> [Exercise brief]: Please list each line in the records below that contains the word "pixels". Case counts.
>> Begin Extracted data
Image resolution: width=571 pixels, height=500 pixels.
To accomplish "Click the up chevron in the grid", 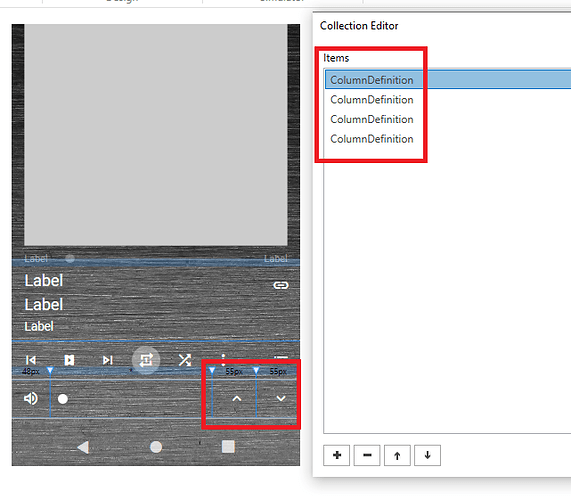I will pos(237,398).
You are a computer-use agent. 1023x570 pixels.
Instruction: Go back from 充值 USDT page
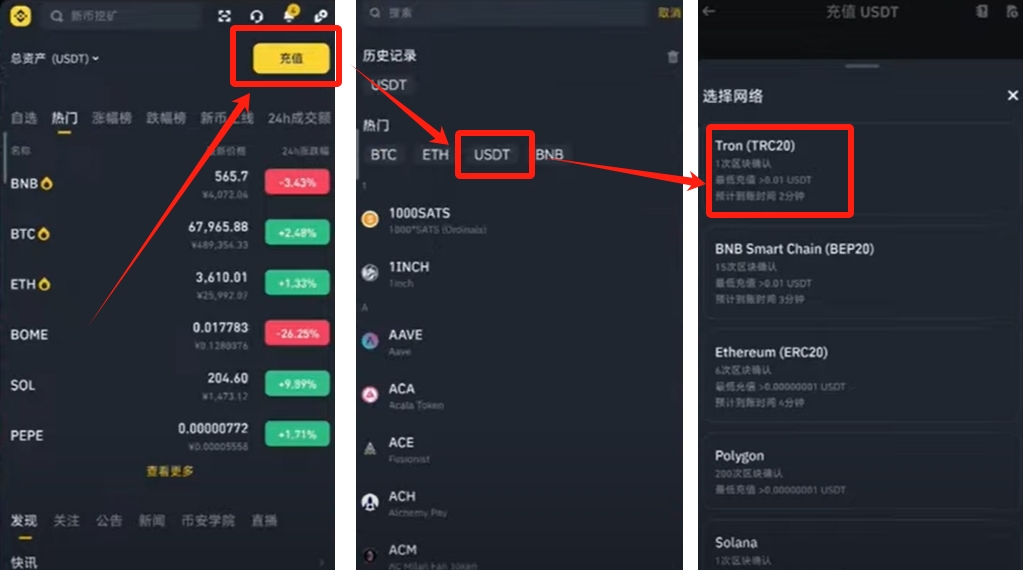[709, 11]
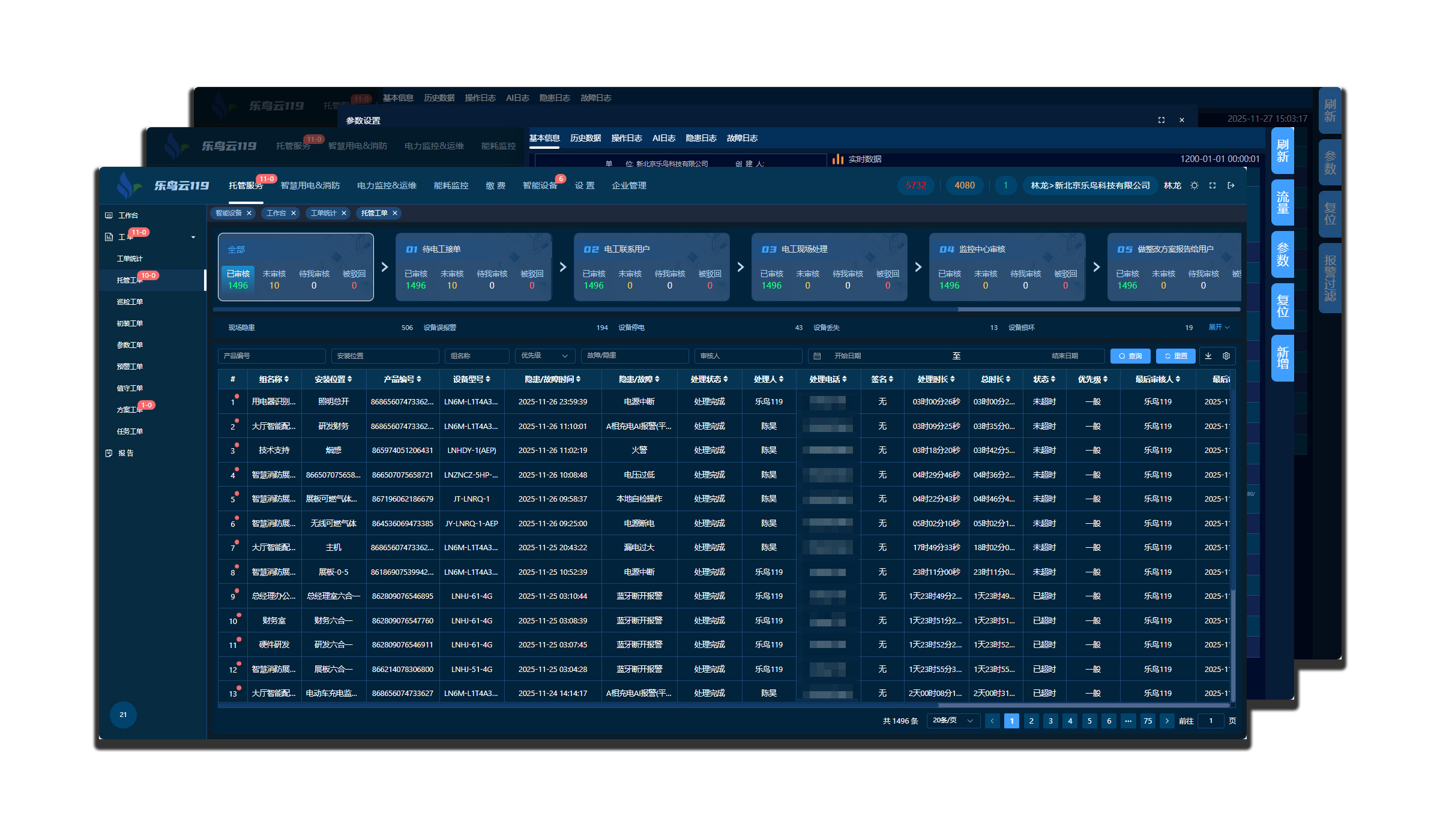
Task: Click the download export icon
Action: point(1208,356)
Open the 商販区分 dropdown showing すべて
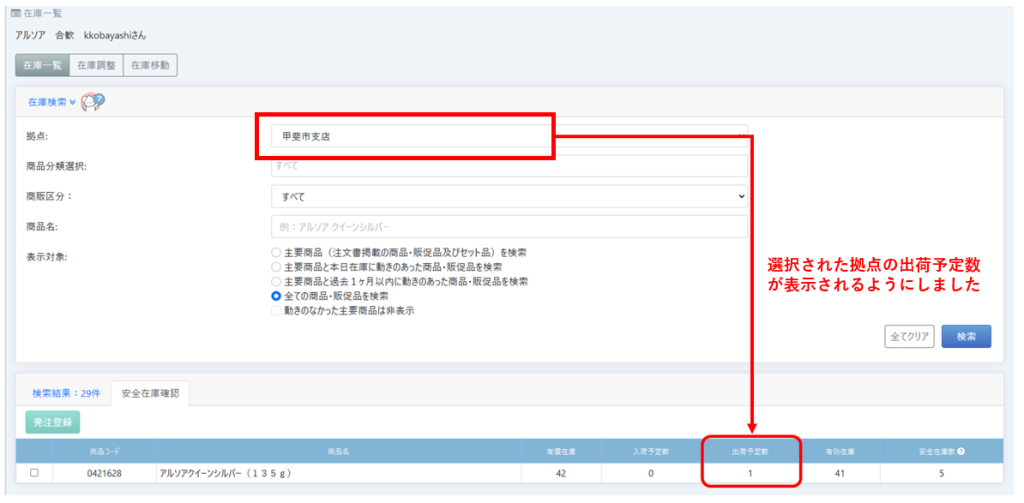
>> End Extracted data
> [Completed task]:
Image resolution: width=571 pixels, height=500 pixels.
You are a computer-use agent. 1023x570 pixels.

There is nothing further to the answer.